Start of SELECTED EXCERPT
# Lacquer coat burn?



## WaxIsForWinners (Feb 2, 2014)

Have I burnt the lacquer coat on my paint?

I used a Das 6 Pro + with 3m green pad and fast cut with ultrafina.

Is there a fix other than to re apply some lacquer?
















Sent from my SM-G973F using Tapatalk


----------



## Guest (Sep 10, 2020)

Hard to say there pal. it doesn't look like its broken though, but aye it might be scorched. Really you should get yourself a paint gauge (cheap ones on eBay are well under £20) to see just what you might be left to work with, assuming that is on metal and not plastic. Until you determine if there is any clear left you should probably walk away from it, but at this point you might not make it any worse to go over it with a fine polish or glaze and a soft pad (gently) and see if the shine come back at all.

Barring that, yes, it will need to be sanded and the panel re-cleared. You can likely get a smart repair firm to do it fairly cheaply at your home though.

Live and learn, I've been there myself! Next time watch your panel heat, and use less pressure and speed, even if it means more passes.


----------



## WaxIsForWinners (Feb 2, 2014)

Thanks for the reply!

I think too much pressure as well as the machine not being completely flat on a couple of occasions have done the damage.

The panel has a couple of curves towards the bottom!

I used a spray bottle to keep the heat down but maybe more passes is the answer.

I will attempt the fine polish first and see how it goes!

Sent from my SM-G973F using Tapatalk


----------



## atbalfour (Aug 11, 2019)

WaxIsForWinners said:


> Thanks for the reply!
> 
> I think too much pressure as well as the machine not being completely flat on a couple of occasions have done the damage.
> 
> ...


Very hard to say.. more pressure with a DA plus curves normally means it would stall giving you less cut. That would in theory make it more difficult to burn through but absolutely still possible if the paint was thin.

What age is the car? Assume you haven't had it from new?


----------



## WaxIsForWinners (Feb 2, 2014)

Its an older car 2002. BMW steel grey paint.

I used the fast cut plus with ultrafina together for the first few passes.

Then I tried fast cut plus by its self.

I may have had the speed to high at 5.

A bit of reading has led me to believe 2.5-3 with medium pressure is better.

Sent from my SM-G973F using Tapatalk


----------



## Itstony (Jan 19, 2018)

Need to feel the paintwork with the back of your hand as you go. Very important to monitor this constantly. :thumb:


----------



## Dave KG (Feb 23, 2006)

Any paint transfer to the pad? This 'cloudiness' or lack of gloss is very reminiscent of old test panels when the clear coat is gone and your down to the colour coat below, but this would also come with a bit of paint transfer onto the pads.

There's a few things it could be, but it looks like the clear may be away on that patch hence why the gloss is missing.


----------



## broncoupe (Aug 19, 2010)

Sorry to say I think you may have been unlucky and gone through the clear coat 
Remember If you havnt owned the car from day 1 then other people could of machined the car multiple times
The combo you mentioned will heat the panel very quickly
I myself learned the hard way gives you less of a gun ho attitude so many have
I recently worked on a very exotic classic that had been detailed in London and they had cut the paint in 2 places on edges
Detail is a very misused term especially by the motor trade
what they mean is a very through clean in all nooks and crannies' and a shiny swirl free finish
Just noticed your in Dorset happy to take paint readings for you


----------



## cangri (Feb 25, 2011)

Looks like no clear left.


----------
End of SELECTED EXCERPT
Start of SOURCE MATERIAL
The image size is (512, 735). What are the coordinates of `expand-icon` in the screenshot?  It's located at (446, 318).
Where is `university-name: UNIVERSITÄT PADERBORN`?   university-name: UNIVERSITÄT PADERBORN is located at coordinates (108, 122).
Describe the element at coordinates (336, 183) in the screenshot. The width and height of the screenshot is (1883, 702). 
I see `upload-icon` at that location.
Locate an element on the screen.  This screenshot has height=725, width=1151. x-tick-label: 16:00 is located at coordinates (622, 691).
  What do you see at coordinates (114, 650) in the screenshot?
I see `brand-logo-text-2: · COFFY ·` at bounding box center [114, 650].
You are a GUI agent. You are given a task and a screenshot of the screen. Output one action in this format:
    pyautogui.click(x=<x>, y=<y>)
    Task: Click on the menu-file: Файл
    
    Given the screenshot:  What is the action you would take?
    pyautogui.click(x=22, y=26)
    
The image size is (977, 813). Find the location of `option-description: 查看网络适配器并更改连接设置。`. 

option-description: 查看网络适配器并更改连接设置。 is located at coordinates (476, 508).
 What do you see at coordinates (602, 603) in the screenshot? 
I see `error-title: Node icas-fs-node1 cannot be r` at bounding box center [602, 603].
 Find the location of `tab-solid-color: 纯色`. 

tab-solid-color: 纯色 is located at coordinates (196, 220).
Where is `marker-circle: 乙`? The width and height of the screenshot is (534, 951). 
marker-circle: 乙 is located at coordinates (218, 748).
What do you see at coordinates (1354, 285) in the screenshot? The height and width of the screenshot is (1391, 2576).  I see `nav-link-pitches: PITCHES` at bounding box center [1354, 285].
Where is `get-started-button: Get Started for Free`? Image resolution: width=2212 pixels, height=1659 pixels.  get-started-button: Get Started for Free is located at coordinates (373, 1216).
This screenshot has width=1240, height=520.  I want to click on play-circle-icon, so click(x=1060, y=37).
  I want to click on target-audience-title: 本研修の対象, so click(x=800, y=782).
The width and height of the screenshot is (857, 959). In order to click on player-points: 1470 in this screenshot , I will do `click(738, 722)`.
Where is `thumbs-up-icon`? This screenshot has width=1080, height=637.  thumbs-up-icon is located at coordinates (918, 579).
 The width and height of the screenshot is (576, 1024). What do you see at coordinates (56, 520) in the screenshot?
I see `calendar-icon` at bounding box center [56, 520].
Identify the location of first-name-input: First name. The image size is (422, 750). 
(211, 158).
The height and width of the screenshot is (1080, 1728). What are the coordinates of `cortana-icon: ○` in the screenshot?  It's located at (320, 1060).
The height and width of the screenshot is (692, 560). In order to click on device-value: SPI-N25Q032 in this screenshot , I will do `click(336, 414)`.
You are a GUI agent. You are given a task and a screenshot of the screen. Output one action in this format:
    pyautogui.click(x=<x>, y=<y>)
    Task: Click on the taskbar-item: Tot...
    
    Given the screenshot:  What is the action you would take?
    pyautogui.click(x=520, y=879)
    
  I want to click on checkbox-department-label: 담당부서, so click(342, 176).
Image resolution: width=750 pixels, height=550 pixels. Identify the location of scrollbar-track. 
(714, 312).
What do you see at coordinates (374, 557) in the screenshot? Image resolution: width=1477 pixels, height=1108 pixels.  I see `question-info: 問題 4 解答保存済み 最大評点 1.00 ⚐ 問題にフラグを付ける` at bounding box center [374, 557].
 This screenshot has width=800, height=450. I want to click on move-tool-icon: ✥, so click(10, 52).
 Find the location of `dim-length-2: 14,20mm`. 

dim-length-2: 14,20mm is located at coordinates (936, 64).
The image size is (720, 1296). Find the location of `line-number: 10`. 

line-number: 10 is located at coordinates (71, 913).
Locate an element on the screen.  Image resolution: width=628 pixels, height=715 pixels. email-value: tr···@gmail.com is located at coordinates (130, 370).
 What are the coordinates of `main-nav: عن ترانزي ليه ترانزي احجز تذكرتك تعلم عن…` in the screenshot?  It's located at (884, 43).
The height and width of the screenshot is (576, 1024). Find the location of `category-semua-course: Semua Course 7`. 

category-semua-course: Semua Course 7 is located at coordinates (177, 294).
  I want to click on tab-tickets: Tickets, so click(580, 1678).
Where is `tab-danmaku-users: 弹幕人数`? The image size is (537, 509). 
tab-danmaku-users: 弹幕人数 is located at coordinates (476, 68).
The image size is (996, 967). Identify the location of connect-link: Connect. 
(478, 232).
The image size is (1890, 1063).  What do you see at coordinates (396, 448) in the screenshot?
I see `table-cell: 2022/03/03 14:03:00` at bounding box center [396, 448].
End of SOURCE MATERIAL
WORK TO COMPLETE:
[1] In the lacquer coat burn thread, what year is the car, and what paint does it have?
[2] Please show every line of the records that holds the word "course", matching case exactly.

RESULTS FOR THE EXERCISE:
[1] It's a 2002 car with BMW steel grey paint.

[2]
The height and width of the screenshot is (576, 1024). Find the location of `category-semua-course: Semua Course 7`. 
category-semua-course: Semua Course 7 is located at coordinates (177, 294).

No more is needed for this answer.